My DP/DR started roughly 2 and half years ago. It was not drug induced, but rather came from persistent anxiety arising from a personal situation. The depression came later and eventually became inseparable. I believe I reached some of the lowest depths possible. Over the past year I have managed to get progressively better. It isn't completely gone, but I feel I am at least 90 percent normal. I made a promise to myself that if I got better, I would come back to give my input. I have been pondering about exactly what I should focus on regarding my experience and I have ideas of some of the things I want to emphasize. In addition I also want to field any questions you have. There is an important exam coming up, so I won't be able to post my thoughts for at least 4-5 days, but in the mean time post any questions you want me to address, and I will try to incorporate them into my next post.

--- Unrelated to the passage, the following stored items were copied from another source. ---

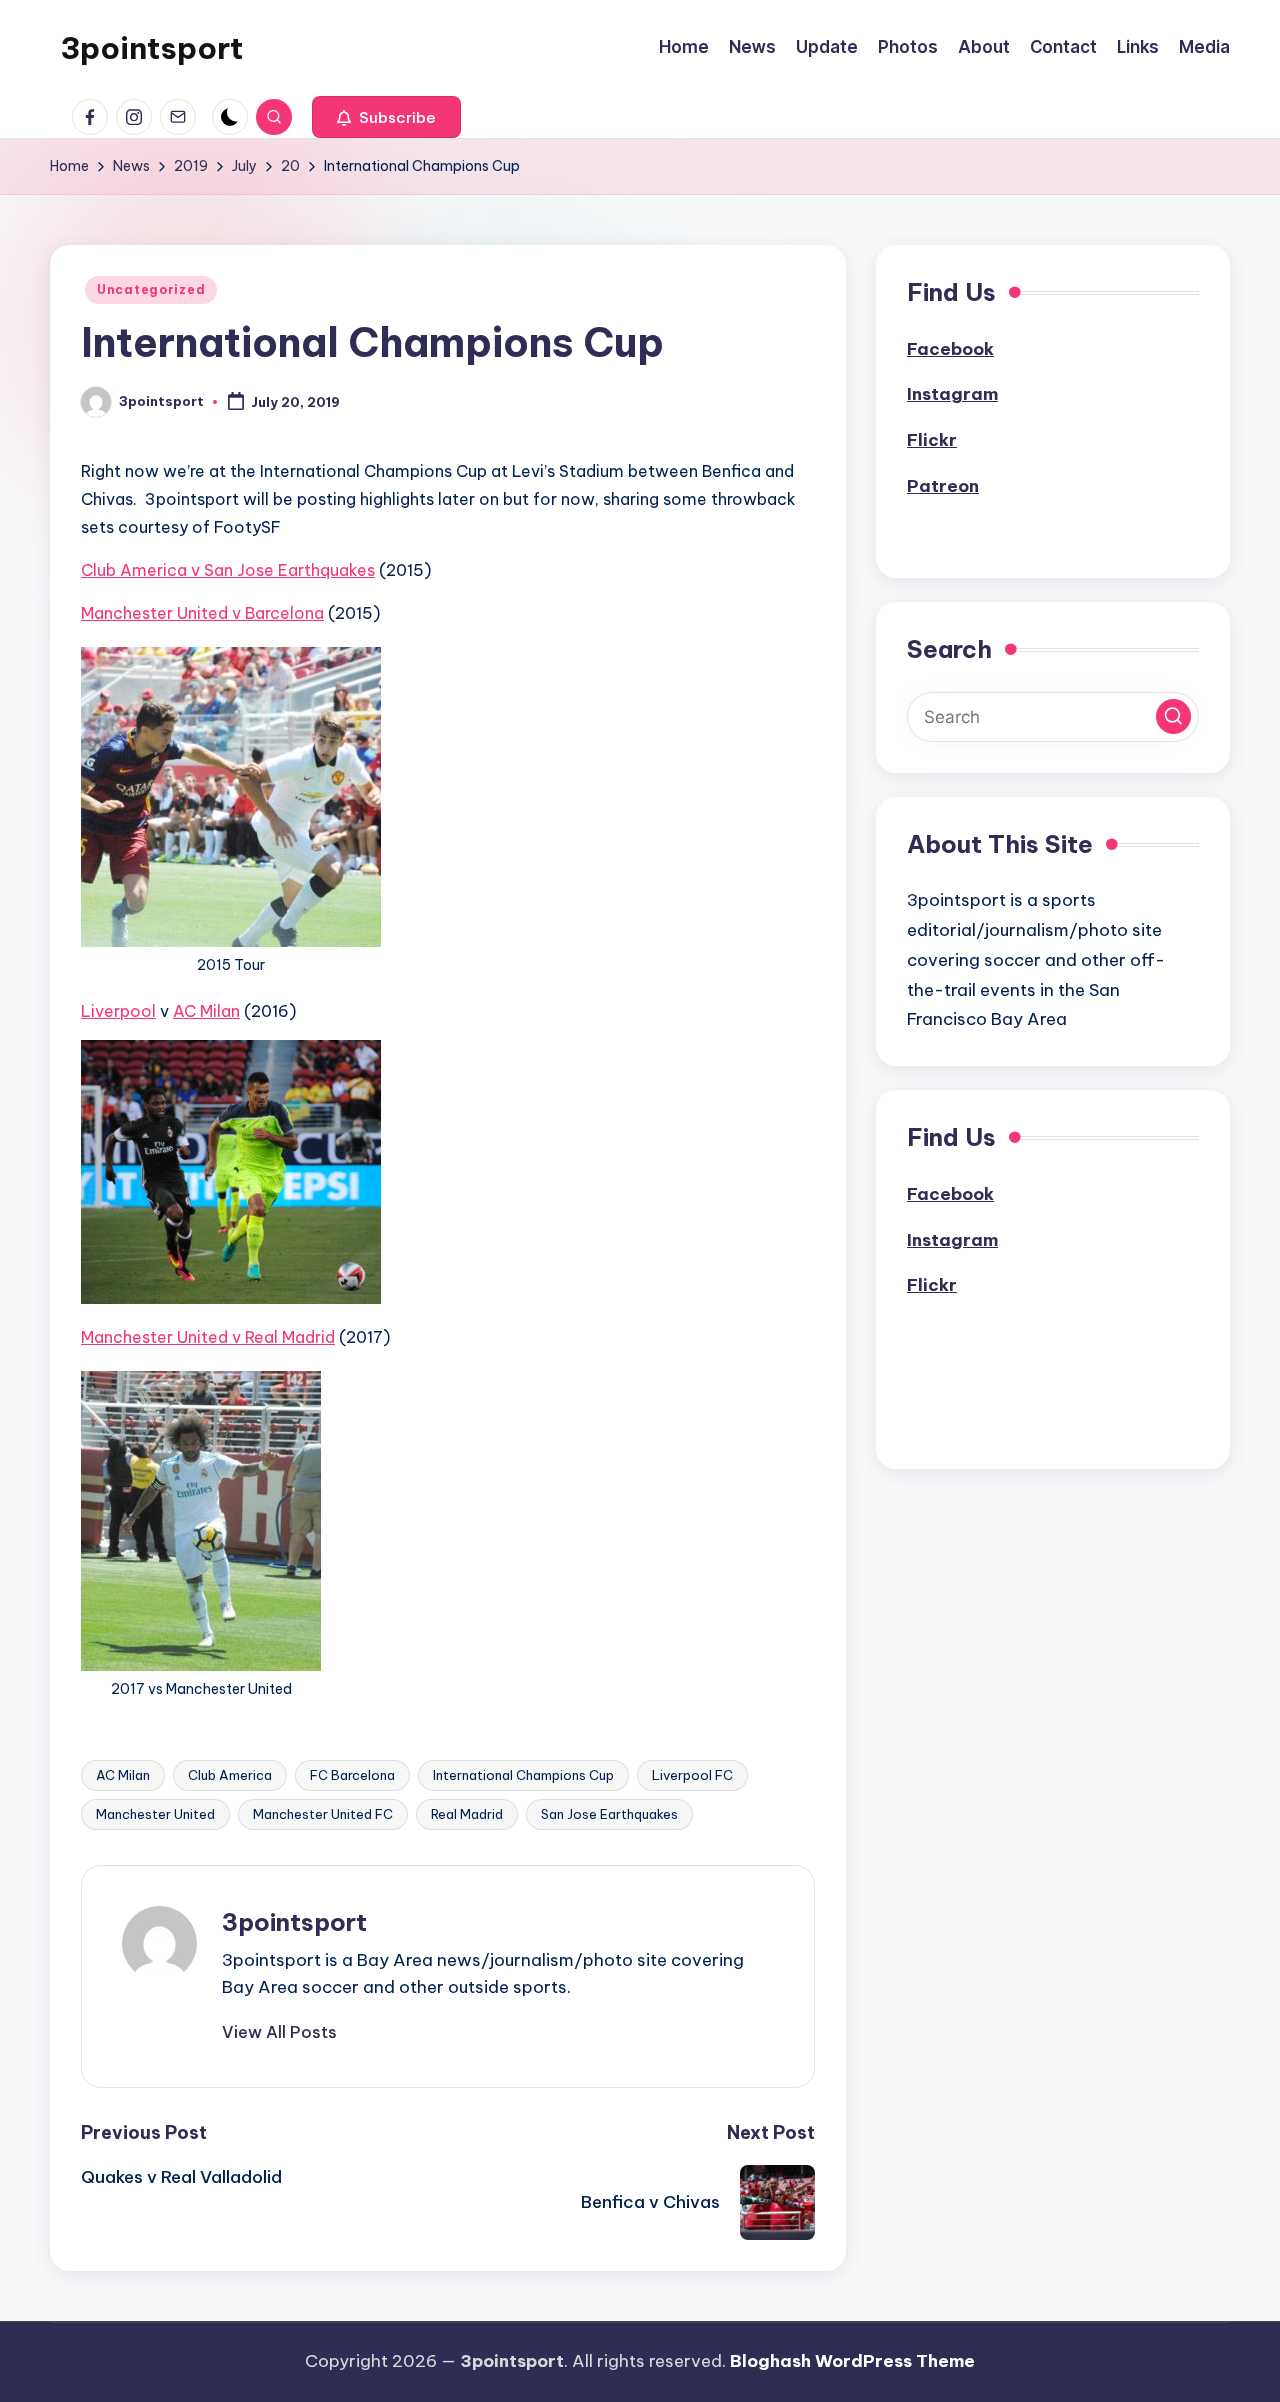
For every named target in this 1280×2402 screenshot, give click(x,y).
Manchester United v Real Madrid (208, 1337)
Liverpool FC (692, 1775)
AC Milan (206, 1011)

Getting better is possible.


----------



## Matt210 (Aug 15, 2004)

Hey,

Glad to hear you are doing better. The board needs more people like this. I don't blame people for running off back to their lives when they get better (I did it myself), but it means there are very few positive and inspiring posts on here.

Don't know if I have any specific questions for you that you won't cover in your story. Mostly wondering what your treatment plan was, whether you used meds, etc.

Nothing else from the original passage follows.